**Your objective**
For each line below that contains the string "agent", copy that line.

**Material shown**
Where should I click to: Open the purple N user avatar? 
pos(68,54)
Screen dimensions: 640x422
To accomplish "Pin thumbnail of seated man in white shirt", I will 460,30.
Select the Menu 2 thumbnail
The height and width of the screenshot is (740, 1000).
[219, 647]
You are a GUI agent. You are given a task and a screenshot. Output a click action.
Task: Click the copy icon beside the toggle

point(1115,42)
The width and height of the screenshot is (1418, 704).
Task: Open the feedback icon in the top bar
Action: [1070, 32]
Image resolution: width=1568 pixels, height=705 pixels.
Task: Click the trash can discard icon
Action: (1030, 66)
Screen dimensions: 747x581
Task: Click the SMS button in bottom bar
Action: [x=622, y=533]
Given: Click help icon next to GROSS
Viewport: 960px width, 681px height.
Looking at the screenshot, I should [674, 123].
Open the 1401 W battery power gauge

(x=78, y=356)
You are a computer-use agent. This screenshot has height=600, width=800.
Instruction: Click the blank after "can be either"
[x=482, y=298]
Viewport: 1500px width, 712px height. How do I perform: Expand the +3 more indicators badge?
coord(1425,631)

**Exercise output**
You are a GUI agent. You are given a task and a screenshot. Output a click action.
You are a computer-use agent. This screenshot has height=600, width=800.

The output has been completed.